Dr. Ankita: Many doctors think that people who are obese have irregular periods and all those who are lean have regular periods — but that’s not the case. We need to understand all the factors and analyze what kind of obesity is not okay. This is why obesity is also classified in science and it is very clear that this is normal and this is abnormal. We have also seen people who are lean who end up having heart attacks. Why? Because they have cholesterol — the fat which is stored around your organs is more dangerous than the fat you have on your external body. Which is why your overall activity and lifestyle are very important, rather than becoming lean or becoming a certain shape.
In our books, it is mentioned that if you lose 5% of the weight, which you are having right now, your PCOS will become better. So which is why people tell very point-blank to patients to go and lose weight — this approach should change.
When Doctors Give Unsolicited, Medically-Unrelated and Dangerous Advice, Compromising Trust
S*: Up until August last year, I had never visited a gynecologist because being from a small city, it was never a part of my personal care regime. Last year I faced some issues so I thought I’ll book a visit. When I did visit this doctor in Gurugram, she noted my details and said that everything is normal and I shouldn’t worry about anything. I was relieved but instantly after 15 seconds, she started commenting about my body weight and how by the time I turn 30, I will start looking undesirable. I was taken aback and triggered. I have been going through body issues ever since I remember; it was only last year that I started feeling okay about my body and developed a healthy relationship with food. That incident took me at least 1,000 steps back. She went on to ask me to cut carbs completely and eat just one roti for a meal — by this time I just wanted to get out of the room. I regret not calling her out, but then I also realize the trigger intensity was too high. I remember crying on the streets for 15 minutes as soon as I stepped out of the clinic. I haven’t visited a gynecologist ever since. I really think it will require a lot of time for me to trust a doctor now. It was horrible. I was going through irregular menses and spotting. I think overall her so-called “diet” was actually very harmful from what I have learned. I didn’t actually follow the diet but if I had been naive and unaware, I definitely would have and that would not have turned out okay.

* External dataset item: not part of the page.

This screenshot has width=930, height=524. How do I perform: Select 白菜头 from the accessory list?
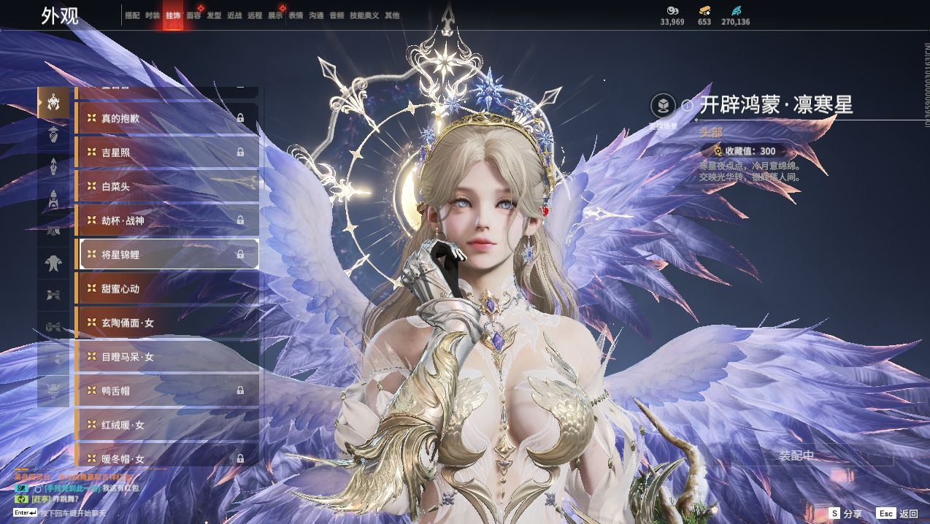(167, 186)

Dr. Ankita: I had a patient who started losing weight on her own. She did nothing, she was doing her regular stuff every day, and she started losing. And then everybody started appreciating her; “wow, you’re looking good you’ve lost weight.” But she was feeling very tired. And she had lost her appetite also. So, when she realized that this is not something good, she came for tests, and we eventually [diagnosed her] with breast cancer.
We need to change how we define obesity.
The above insights were obtained from four anonymous patients and one doctor — all of whom had vital things to share about what the doctor-patient relationship should not look like, and a roadmap for what it should look like. The narratives here are as told to The Swaddle, and are preserved for maximum authenticity of lived experiences. They have only been edited and organized thematically for the sake of clarity and conciseness.
A previous version of this article incorrectly stated that hyperthyroidism is associated with weight gain.